________________ CM . . . . Volume XVII Number 21. . . .February 4, 2011.


Loon Island. (The Red Line Series).

Donna Firby Gamache.
Montréal, PQ: Lobster Press, 2011.
140 pp., pbk, $9.95.
ISBN 978-1-77080-070-0.

Grades 6-10 / Ages 11-15.

Review by Karen Boyd.


Reviewed from Advance Reading Copy.



Alex understood that his mom was worried and stressed out. He just didn’t get how a holiday this close to home was going to help. Especially a holiday on an island in the Lake of the Woods. The lake was where his father had died. It was the place where his father had betrayed them.

Fourteen-year-old Alex O’Grady is a loner by circumstance rather than choice. Three years ago, his father was implicated in a local bank robbery. That event left his father drowned and the family scarred. In the small town of Kenora, Alex, his mother and his younger sisters cannot escape the stares and the gossip that accompany his father’s action. Nor can they escape the shame and anger that they feel, along with their grief. In an attempt to get a break, Alex’s mother takes the family to Loon Island to camp. Too close to Kenora to really feel away, Alex tries to maintain his low profile, but he is befriended by Jerry, a weird kid from Winnipeg who is working through his own family issues. Together, Alex and Jerry stumble on an island mystery that puts them in danger but also helps Alex to find closure and move forward from his past.

     Loon Island is marketed as a “short, high low novel” with a readability of 3.5. It was very easy to forget while reading this novel that it had a controlled vocabulary for reluctant readers. The story and the characters are engaging and well developed. While it is difficult to fully develop a mystery in this format, Gamache has done an excellent job in supporting the reader while never talking (or writing) down to her audience. Alex is a typical teenager. He has his moments of sullenness, rebellion, pettiness, and self-absorption. At the same time, he genuinely cares about his mother and sisters and demonstrates empathy and thoughtfulness towards Jerry. Jerry is an excellent partner for Alex. While one is introverted, the other one is clearly an extrovert, to the point of annoyance. The two boys build on each other’s strengths and learn to trust a true friend.

     A well-developed cast of adults also supports Alex and Jerry. Alex’s mother is dealing with her own issues, and Jerry’s stepdad is struggling to define his own role as “father.” Alex worries that adults are judging him based on his father’s actions, but, as the story develops, Gamache leads the reader to believe that Alex’s own feelings are isolating him rather than the feelings of others. Even Alex’s uncle, just released from prison for the bank robbery, is not portrayed as the stereotypical villain.

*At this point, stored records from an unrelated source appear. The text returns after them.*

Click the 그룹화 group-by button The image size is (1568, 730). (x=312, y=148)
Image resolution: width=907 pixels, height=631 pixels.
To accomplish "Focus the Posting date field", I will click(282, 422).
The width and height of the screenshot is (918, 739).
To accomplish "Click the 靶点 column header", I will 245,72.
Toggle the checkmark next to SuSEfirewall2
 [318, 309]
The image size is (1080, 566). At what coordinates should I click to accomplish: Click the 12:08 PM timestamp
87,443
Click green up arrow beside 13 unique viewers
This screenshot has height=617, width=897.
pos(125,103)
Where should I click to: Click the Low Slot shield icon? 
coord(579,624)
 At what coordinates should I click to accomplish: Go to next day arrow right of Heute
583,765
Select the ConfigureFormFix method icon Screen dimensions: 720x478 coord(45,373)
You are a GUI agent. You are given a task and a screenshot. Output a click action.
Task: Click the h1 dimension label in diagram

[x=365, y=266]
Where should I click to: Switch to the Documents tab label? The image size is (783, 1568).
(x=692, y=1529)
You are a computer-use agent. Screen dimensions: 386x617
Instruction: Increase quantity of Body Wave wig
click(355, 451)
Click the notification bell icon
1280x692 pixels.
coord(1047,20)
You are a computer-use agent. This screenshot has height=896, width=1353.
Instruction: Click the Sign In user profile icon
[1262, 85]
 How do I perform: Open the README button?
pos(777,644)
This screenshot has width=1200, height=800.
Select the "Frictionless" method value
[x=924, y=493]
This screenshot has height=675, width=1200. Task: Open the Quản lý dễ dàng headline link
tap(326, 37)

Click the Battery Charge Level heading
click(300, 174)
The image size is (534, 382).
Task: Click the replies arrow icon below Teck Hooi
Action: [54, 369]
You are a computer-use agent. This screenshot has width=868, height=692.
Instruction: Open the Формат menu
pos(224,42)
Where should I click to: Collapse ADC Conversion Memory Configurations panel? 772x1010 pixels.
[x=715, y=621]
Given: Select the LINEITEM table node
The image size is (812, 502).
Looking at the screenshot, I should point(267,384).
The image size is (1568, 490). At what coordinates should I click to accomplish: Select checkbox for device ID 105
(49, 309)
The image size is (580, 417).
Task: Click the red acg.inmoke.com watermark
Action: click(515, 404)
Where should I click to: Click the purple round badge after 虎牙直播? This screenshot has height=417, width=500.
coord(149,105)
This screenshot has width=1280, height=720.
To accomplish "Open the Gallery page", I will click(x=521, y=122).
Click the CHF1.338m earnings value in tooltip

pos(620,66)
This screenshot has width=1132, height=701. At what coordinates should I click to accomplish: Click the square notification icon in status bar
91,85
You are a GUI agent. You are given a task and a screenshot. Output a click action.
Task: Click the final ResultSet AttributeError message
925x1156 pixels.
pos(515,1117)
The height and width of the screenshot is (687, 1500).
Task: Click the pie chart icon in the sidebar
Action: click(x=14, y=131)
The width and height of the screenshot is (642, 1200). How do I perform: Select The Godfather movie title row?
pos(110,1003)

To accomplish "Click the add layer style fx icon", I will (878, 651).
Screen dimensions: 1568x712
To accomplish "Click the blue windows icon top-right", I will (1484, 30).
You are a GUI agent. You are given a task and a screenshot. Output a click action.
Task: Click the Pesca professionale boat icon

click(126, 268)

Uncle Carl gave him a strange look. “What about your dad’s life insurance?” he asked.

“They didn’t pay up,” Alex muttered. Then he added, with anger his uncle couldn’t’ miss, “Under the circumstances, you know!”

“I never thought of that…Those insurance guys never lose, do they!” He spat out the words.

“I guess not, “said Alex. He glared at Uncle Carl, who shifted his eyes away.

“That wasn’t part of my plan,” his uncle muttered.

     Loon Island is a straightforward mystery that keeps the reader engaged even when it is clear what is going to happen. The additional elements of crime, trust, betrayal, and family dynamics create a rich story that will appeal to a variety of readers, readers who are interested in different genres and topics but also have a variety of reading levels. Gamache has created a rare book that provides the opportunity for reluctant readers to share a text with more accomplished readers with both of them enjoying the text.


Karen Boyd is a doctoral candidate in language and literacy and an instructor in the bachelor of education program at the University of Manitoba in Winnipeg, MB.